Also, the other household inhabitants, The Queen’s corgis are said to be quite a trial too. There have been many a story of anxious sentries stood in sentry boxes trying to avoid being bitten by the dogs, and trays dropping inside the Palaces due to the corgis tripping footmen up. And woe betide you if you try to get your own back. One of The Queen’s footmen once poured whiskey in the corgis’ water bowl to make them tipsy – a hilarious laugh for the staff, but Her Majesty was furious and has the offending footman demoted!

The ability to stay on your feet and not be easily worn down are also necessary traits that would be needed for a footman, especially serving at a state banquet which can go on for several hours, with many courses and hundreds of people. Get used to polishing things beyond gleaming too, Her Majesty’s silverware wouldn’t be the same without its traditional gleam, and that’s not achieved all through a dishwasher!

You can also cast away any thought of gossiping about Behind Closed Doors, all staff will sign a document binding them to secrecy.
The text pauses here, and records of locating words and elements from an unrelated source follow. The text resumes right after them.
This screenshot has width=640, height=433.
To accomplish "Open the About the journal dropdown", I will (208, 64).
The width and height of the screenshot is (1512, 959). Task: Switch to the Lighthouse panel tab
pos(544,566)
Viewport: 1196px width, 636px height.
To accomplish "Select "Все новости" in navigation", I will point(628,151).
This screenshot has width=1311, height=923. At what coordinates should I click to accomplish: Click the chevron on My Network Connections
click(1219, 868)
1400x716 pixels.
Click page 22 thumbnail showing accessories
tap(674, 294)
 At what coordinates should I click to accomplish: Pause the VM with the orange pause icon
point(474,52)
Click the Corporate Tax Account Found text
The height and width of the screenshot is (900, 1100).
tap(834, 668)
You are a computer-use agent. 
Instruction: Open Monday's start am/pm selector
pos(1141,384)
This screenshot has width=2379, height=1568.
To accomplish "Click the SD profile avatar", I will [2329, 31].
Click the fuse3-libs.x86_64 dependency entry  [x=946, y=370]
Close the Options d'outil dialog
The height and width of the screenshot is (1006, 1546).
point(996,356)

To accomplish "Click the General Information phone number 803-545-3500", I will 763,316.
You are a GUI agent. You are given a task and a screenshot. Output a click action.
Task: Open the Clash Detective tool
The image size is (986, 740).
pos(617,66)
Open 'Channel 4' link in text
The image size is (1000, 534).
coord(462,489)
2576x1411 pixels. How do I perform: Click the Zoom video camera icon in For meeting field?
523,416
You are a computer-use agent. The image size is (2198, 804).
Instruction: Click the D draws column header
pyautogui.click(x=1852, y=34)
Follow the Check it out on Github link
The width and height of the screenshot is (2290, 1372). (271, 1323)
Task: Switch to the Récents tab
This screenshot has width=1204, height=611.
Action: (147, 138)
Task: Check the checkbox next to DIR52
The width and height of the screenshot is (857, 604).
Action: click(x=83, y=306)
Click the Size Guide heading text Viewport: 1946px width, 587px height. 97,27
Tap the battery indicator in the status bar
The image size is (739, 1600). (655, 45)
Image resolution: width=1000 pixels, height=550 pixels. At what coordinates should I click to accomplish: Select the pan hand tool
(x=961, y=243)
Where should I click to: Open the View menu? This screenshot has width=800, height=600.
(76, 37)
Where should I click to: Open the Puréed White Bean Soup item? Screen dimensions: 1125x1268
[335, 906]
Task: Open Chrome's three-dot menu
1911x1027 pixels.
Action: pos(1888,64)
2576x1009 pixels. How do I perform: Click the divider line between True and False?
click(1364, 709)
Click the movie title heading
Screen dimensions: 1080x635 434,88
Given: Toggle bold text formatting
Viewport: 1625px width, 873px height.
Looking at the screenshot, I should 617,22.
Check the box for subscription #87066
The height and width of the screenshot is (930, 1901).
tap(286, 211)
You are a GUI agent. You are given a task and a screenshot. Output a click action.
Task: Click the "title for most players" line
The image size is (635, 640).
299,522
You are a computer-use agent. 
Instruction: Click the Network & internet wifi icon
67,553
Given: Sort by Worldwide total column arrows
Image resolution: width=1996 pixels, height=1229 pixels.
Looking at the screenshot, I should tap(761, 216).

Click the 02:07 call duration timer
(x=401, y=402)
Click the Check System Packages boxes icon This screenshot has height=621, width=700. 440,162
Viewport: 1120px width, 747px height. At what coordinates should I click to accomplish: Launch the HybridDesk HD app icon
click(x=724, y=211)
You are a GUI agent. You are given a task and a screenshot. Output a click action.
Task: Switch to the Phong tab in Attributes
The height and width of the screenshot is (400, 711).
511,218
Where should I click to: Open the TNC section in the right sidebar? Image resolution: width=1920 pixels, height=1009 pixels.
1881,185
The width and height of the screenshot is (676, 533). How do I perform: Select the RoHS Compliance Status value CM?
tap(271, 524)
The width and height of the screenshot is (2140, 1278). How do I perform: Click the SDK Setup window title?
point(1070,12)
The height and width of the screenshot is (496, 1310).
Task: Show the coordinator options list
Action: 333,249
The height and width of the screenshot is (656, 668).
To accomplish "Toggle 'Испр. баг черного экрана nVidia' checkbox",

A clever measure introduced by the Royal Household since a member of the media infiltrated the Palace as a footman and reported back to his newspaper on Palace life.

All said, being a footman for The Queen is the right job for some people, but just remember the high demand from such a job and poor pay, and if you still think this is the job for you, then you’re probably in the right frame of mind for such a job.